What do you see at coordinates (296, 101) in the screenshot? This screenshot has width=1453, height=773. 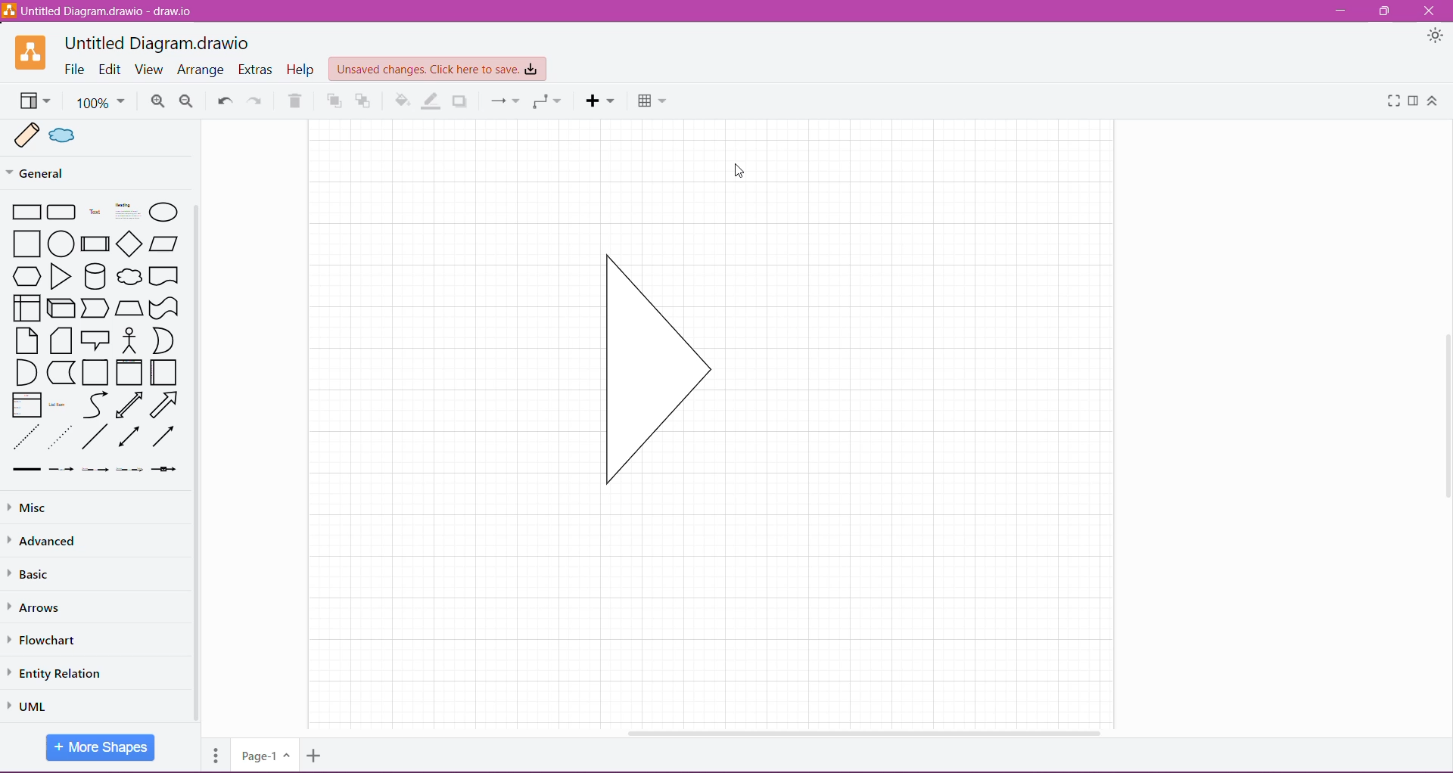 I see `Delete` at bounding box center [296, 101].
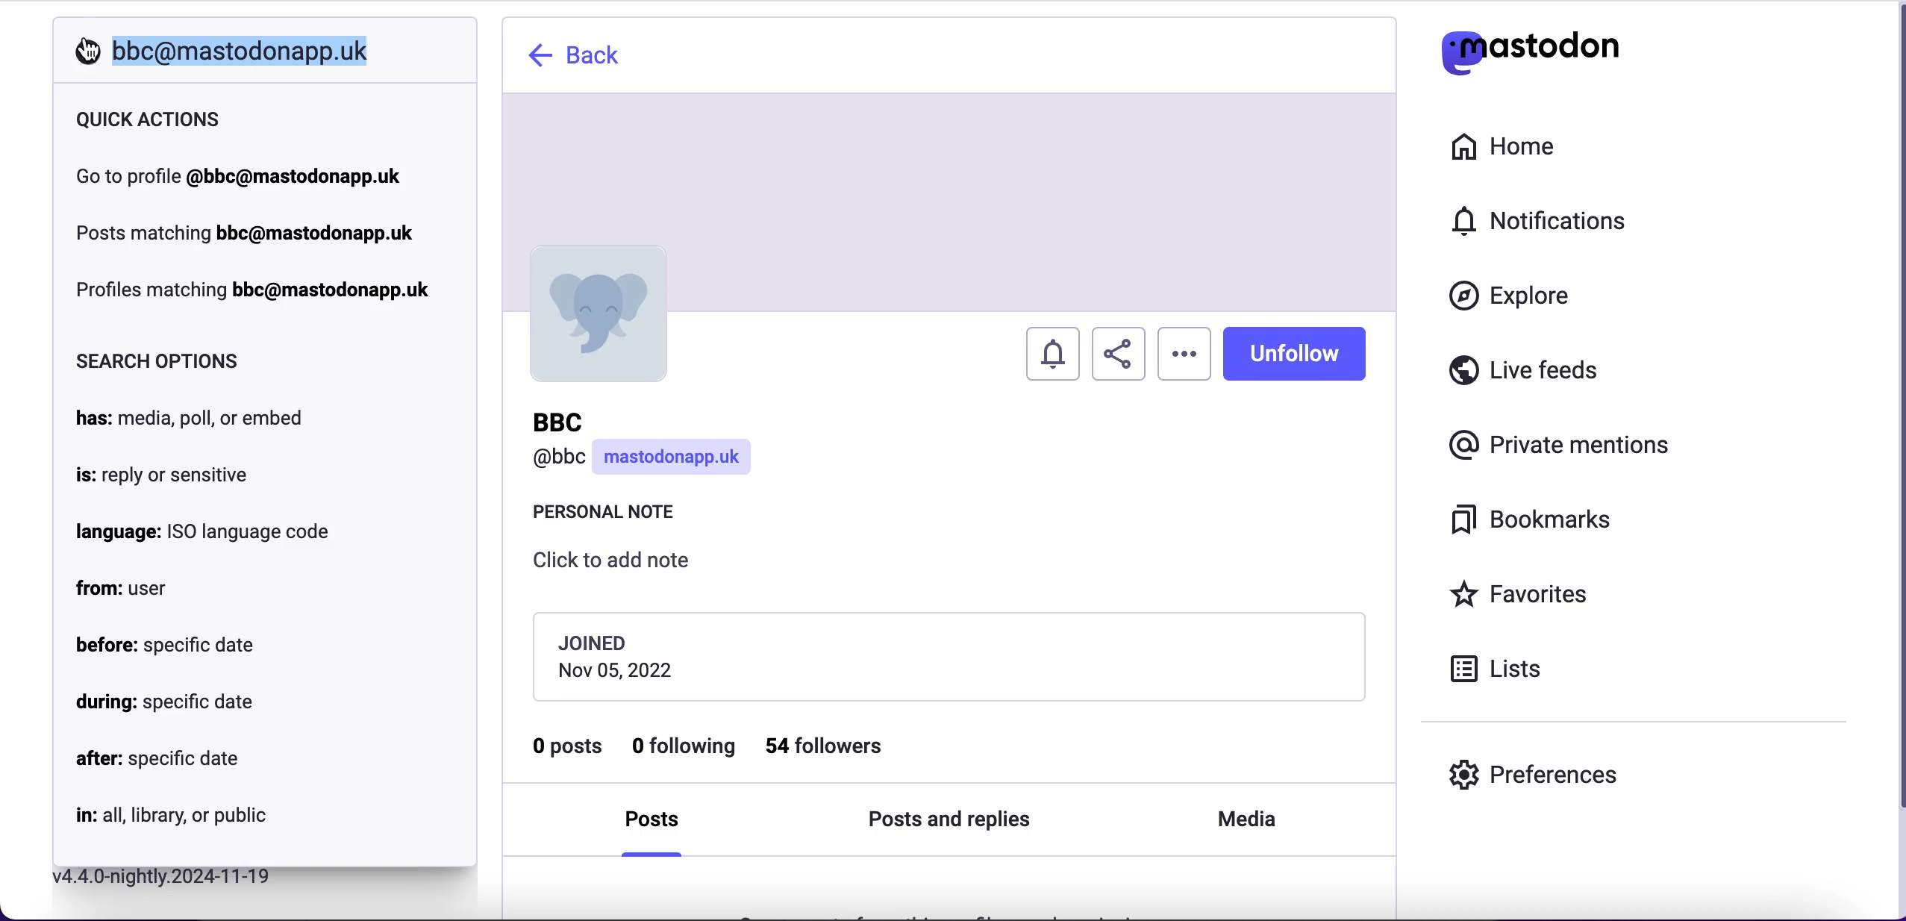 The height and width of the screenshot is (921, 1906). I want to click on is: reply or sensitive, so click(161, 477).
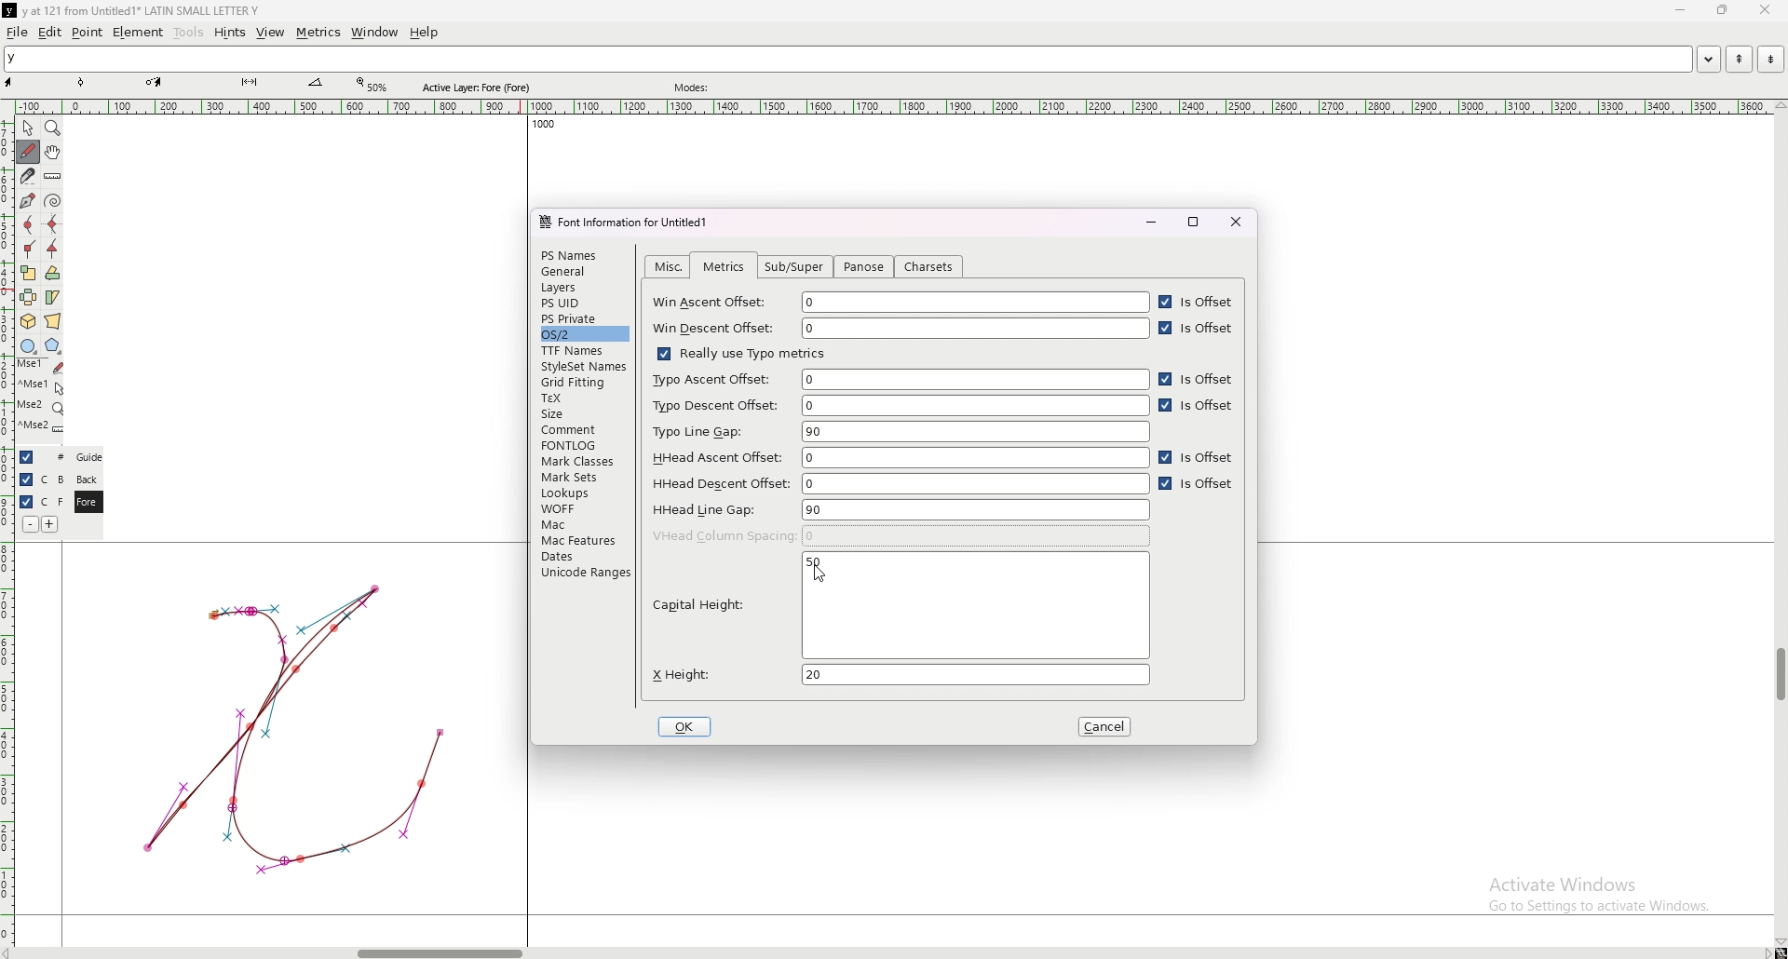  I want to click on mac features, so click(584, 540).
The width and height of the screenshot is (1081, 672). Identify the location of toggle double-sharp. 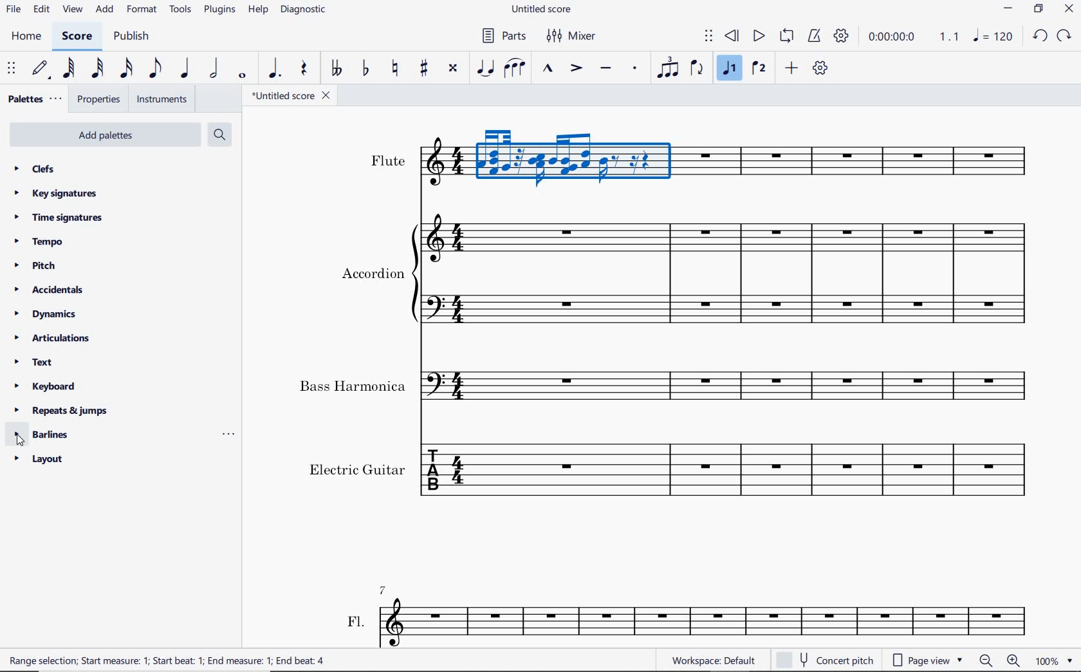
(453, 68).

· · · · ·

» **What you need to do**: Render everything from the line containing "The width and" down to the end of the listing as a JSON list of strings, one string per line, with blank lines and pictures left out.

» **Response for this exercise**:
[
  "The width and height of the screenshot is (1081, 672). Identify the location of toggle double-sharp. ",
  "(453, 68)."
]